# ASSIGNMENT:
The response must consist of the lines from the one holding "Open the invite participants icon" through the final line of the entries, given again exactly and without any pictures.

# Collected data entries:
◇ ◇ ◇

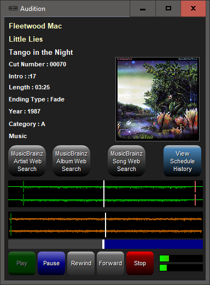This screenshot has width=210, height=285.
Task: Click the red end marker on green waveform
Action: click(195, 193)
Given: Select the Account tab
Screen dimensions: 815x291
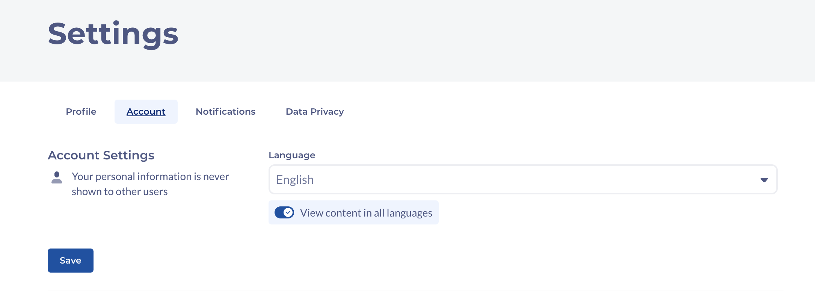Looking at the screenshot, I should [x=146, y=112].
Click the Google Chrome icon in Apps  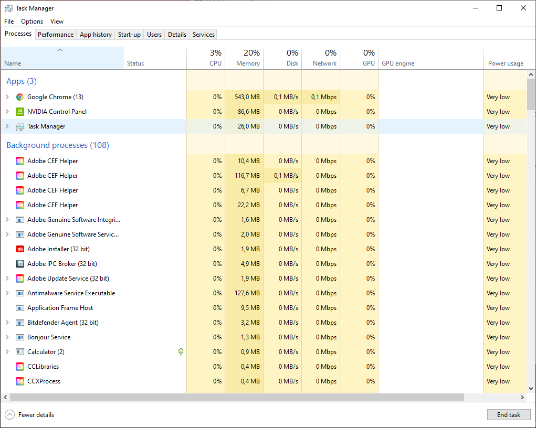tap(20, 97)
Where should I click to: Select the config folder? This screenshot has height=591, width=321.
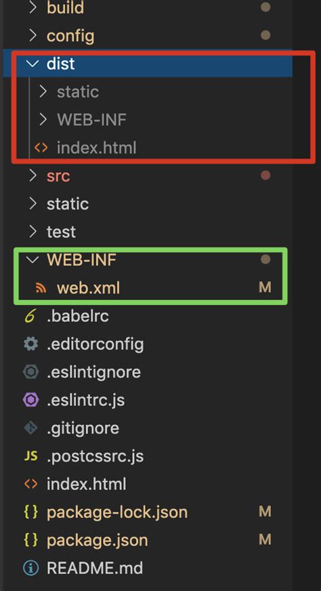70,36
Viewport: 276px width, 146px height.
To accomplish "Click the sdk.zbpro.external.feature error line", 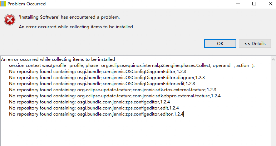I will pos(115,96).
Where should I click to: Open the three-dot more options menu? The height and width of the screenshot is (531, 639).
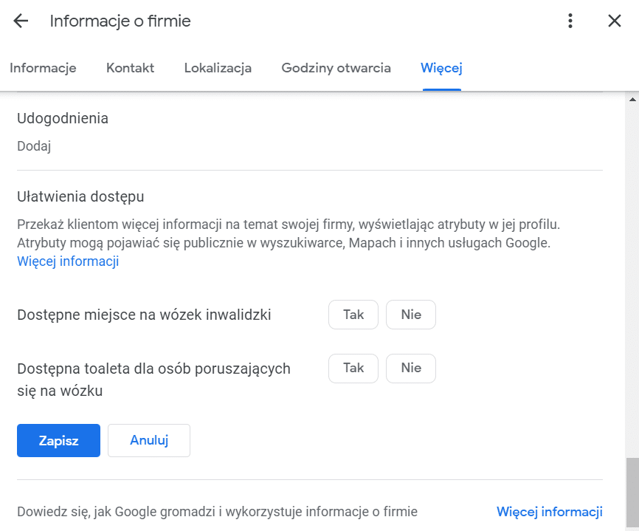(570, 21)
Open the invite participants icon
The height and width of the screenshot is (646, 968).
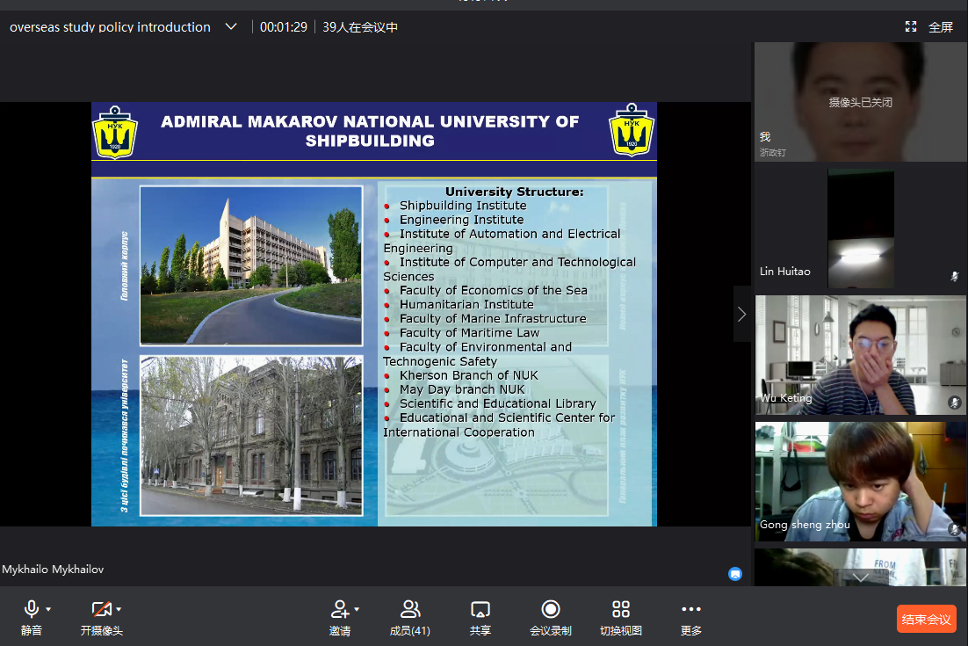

◇ ◇ ◇

# RESPONSE:
Open the invite participants icon
The height and width of the screenshot is (646, 968).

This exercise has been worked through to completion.